What is resistance evaporation source coating?

Resistance evaporation source coating is a basic vacuum evaporation coating method. “Evaporation” refers to a thin film preparation method in which the coating material in the vacuum chamber is heated and evaporated, so that the material atoms or molecules vaporize and escape from the surface, forming a vapor flow phenomenon, incident on the surface of the substrate or substrate, and finally condensed to form a solid film.

The so-called resistance evaporation source coating method is to use tantalum, molybdenum, tungsten and other high melting point metals to make an appropriate shape of evaporation source, which is loaded with materials to be evaporated, let the air flow through, directly heat and evaporate the evaporated materials, or put the materials to be evaporated into alumina, beryllium oxide and other crucibles for indirect heating and evaporation. This is the resistance heating evaporation method.

The vacuum evaporation coating machine heated and evaporated by resistance heater has the advantages of simple structure, low cost and reliable use. It can be used for evaporation coating of materials with low melting point, especially for mass production with low requirements for coating quality. So far, there are still a large number of coating processes of resistance heating and evaporation put into use in the production of aluminized mirrors.
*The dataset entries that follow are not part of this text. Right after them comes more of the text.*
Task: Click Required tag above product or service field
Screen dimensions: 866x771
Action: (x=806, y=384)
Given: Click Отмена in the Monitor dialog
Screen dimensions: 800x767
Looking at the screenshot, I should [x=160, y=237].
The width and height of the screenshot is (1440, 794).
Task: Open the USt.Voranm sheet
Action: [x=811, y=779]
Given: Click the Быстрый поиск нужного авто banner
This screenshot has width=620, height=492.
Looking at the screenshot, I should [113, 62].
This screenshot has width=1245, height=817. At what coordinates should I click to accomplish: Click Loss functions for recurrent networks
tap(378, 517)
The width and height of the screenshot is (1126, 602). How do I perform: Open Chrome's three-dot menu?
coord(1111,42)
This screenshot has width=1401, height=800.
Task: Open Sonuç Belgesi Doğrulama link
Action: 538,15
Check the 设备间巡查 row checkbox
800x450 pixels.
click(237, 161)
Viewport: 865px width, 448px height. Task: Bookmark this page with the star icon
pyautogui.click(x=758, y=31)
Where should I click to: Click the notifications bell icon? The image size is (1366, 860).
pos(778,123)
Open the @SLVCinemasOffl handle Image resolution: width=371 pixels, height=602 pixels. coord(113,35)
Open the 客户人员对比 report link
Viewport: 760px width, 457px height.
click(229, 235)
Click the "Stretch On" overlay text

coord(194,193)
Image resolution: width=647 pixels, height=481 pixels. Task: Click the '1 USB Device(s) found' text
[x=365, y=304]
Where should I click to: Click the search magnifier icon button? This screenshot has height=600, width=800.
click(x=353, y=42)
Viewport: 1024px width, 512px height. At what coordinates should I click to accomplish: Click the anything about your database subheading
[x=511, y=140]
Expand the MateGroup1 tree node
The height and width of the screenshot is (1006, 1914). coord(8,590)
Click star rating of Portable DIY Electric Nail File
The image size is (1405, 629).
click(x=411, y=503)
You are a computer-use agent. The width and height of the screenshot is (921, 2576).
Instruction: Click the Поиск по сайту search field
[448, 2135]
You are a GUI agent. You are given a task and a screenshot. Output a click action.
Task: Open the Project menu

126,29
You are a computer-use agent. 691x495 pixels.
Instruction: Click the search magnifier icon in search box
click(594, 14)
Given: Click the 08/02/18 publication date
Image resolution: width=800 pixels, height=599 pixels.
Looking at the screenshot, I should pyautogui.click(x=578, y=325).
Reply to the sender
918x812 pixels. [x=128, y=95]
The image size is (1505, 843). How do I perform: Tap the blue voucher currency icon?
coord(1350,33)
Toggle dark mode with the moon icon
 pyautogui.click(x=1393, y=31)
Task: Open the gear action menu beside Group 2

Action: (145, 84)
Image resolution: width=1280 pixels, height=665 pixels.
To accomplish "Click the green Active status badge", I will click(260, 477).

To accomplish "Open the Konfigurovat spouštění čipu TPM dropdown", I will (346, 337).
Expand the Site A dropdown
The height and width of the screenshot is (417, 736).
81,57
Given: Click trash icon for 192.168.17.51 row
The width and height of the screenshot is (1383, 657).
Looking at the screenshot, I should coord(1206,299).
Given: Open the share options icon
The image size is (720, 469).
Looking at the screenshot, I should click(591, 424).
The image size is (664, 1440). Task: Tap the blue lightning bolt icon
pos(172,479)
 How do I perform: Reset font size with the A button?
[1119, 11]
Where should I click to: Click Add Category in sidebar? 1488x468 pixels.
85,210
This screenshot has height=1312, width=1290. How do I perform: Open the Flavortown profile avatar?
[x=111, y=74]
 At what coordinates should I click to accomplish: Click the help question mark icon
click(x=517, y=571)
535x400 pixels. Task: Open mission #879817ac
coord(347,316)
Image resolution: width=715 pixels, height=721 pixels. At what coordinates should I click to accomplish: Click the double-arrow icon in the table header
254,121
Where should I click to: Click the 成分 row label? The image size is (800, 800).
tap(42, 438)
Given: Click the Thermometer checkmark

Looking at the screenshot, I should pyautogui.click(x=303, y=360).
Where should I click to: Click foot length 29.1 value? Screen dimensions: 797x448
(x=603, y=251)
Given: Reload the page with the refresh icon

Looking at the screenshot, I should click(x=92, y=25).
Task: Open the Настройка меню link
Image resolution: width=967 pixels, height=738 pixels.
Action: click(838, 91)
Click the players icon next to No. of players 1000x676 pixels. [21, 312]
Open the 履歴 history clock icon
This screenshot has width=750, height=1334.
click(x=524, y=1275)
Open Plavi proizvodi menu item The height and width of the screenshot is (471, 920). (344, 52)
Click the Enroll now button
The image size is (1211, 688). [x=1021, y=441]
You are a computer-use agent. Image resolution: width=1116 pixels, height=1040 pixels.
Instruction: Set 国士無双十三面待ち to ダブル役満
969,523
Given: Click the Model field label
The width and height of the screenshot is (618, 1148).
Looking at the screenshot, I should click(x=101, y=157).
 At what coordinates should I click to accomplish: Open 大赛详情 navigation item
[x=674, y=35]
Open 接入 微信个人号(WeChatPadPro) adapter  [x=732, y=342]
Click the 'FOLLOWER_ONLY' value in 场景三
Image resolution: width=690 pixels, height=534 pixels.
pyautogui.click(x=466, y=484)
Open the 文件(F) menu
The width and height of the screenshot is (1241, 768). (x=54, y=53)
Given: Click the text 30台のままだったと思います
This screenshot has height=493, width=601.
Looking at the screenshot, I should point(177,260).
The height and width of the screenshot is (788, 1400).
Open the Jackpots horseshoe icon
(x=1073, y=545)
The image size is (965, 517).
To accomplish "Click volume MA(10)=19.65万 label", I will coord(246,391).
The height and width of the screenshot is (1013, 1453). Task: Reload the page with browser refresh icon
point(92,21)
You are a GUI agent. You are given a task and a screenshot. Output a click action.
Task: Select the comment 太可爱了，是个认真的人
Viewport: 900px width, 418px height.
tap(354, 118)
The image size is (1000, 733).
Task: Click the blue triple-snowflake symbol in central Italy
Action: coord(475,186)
The disadvantages of resistance evaporation source evaporation coating method are that the maximum temperature that can be reached by heating is limited, and the service life of the heater is also short. In recent years, in order to improve the life of the resistance evaporation source, the equipment factory has adopted the conductive ceramic material synthesized by boron nitride with a long life as the evaporation source. According to a Japanese patent report, it can use materials composed of 20%~30% boron nitride and refractory materials that can be fused with it to make the evaporation source (crucible), and coat its surface with a layer of zirconium containing 62%~82%, and the rest are zirconium-silicon alloy materials.